I'm not sure what it is I love so much about beginning. The hope maybe? The newness? The freshness? The clean slate? Like right now, as I look out the window, I see freshly fallen snow. A bright blue sky. Everything looks clean and clear. Pristine. New.
But in a few days, the snow will get dirty. The traffic will kick up dirt and grime, and the beautiful freshly fallen snow becomes snirt (snow + dirt). It's no longer clean. It's no longer pristine. Not so new anymore.

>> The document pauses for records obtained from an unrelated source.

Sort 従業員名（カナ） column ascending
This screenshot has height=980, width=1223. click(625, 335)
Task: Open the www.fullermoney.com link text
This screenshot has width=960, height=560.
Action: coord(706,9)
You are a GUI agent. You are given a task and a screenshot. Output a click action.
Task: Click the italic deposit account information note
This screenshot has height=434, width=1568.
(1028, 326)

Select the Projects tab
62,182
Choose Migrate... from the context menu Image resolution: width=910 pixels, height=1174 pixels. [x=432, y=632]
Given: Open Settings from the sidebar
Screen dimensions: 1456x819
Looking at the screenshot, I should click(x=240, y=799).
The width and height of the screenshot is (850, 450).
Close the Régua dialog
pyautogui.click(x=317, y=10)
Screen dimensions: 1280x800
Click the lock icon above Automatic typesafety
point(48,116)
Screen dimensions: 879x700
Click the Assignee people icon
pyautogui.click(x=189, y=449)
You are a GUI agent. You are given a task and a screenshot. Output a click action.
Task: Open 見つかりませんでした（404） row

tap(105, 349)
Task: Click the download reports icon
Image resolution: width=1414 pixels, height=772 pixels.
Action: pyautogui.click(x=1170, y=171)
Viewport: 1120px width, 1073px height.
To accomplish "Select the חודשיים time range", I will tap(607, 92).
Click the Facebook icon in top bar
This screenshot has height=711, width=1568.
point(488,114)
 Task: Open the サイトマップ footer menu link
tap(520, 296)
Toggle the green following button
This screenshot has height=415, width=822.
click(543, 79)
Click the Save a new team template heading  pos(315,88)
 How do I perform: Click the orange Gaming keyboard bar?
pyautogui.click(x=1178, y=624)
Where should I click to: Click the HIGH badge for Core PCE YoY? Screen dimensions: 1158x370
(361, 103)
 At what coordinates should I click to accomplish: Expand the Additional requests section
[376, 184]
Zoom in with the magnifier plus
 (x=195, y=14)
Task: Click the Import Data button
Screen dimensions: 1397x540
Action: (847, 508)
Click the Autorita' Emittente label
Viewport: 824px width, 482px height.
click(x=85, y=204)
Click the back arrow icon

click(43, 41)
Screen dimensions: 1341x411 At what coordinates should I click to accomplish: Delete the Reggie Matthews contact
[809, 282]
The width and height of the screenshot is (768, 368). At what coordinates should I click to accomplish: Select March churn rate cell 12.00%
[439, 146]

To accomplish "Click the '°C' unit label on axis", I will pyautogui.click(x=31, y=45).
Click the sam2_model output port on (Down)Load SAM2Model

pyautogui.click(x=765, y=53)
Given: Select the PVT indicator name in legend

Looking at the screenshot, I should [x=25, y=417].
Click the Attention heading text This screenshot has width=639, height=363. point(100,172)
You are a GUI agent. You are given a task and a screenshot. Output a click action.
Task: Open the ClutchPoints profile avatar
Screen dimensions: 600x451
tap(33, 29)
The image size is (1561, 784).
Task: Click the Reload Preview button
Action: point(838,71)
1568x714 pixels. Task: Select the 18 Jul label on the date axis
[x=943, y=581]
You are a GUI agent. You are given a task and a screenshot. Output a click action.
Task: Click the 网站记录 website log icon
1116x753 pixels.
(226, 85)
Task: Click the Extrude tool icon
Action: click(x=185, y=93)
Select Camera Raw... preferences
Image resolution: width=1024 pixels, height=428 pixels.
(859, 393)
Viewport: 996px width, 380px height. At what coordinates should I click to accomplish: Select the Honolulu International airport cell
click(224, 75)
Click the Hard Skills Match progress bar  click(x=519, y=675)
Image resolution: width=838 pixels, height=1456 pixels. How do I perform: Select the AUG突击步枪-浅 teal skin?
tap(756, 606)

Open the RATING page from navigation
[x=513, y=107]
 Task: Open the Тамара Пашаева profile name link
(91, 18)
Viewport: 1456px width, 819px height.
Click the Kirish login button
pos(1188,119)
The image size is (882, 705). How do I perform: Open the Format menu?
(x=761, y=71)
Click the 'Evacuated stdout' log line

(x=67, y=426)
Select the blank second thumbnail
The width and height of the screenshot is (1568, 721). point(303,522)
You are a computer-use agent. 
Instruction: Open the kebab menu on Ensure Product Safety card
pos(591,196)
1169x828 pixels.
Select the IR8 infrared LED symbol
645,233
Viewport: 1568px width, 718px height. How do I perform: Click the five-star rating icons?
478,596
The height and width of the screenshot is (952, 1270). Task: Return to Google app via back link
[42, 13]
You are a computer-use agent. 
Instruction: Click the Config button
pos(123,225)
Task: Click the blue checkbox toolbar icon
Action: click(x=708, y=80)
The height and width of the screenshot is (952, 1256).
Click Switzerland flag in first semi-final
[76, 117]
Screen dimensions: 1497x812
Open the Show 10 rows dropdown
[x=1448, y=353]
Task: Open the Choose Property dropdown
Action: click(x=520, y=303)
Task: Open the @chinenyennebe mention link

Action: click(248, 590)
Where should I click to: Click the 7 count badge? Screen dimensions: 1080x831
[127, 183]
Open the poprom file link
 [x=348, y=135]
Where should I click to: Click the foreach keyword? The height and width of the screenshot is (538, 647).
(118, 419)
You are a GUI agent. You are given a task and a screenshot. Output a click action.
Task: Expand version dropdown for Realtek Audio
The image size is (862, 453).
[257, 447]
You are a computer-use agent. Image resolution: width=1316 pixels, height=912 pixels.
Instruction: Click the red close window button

I'm SO good at beginning. At starting a new thing. A new project. A new Bible study. A new discipline plan with Jacob. A new attitude towards my illness. But pretty soon, my attitude becomes snirt. Following through is not my forte. I'm not exactly sure why either. It's kind of annoying. I guess part of it is that I need accountability. For example, Joanna and I are doing Bible study together. If we weren't, I probably wouldn't be doing a study. But knowing that I am accountable to her, that she is depending on me to have it done, that motivates me.
I guess I am good at following through if it's something I LIKE to do. There really is nothing like a finished project! Our pantry for example. We unloaded every. single. item. to clean and rework the shelves. It took days. But the finished project is amazing. I wish I could have that attitude towards everything. I guess that's what makes us human.
I'm so thankful that God's mercies are new every morning...that His compassion never gives up, or runs out, or get snirty.
So if I DID make resolutions, which I don't, I would say that I want to work on following through. I'm a great beginner, but a not-so-great ender. We'll see what happens!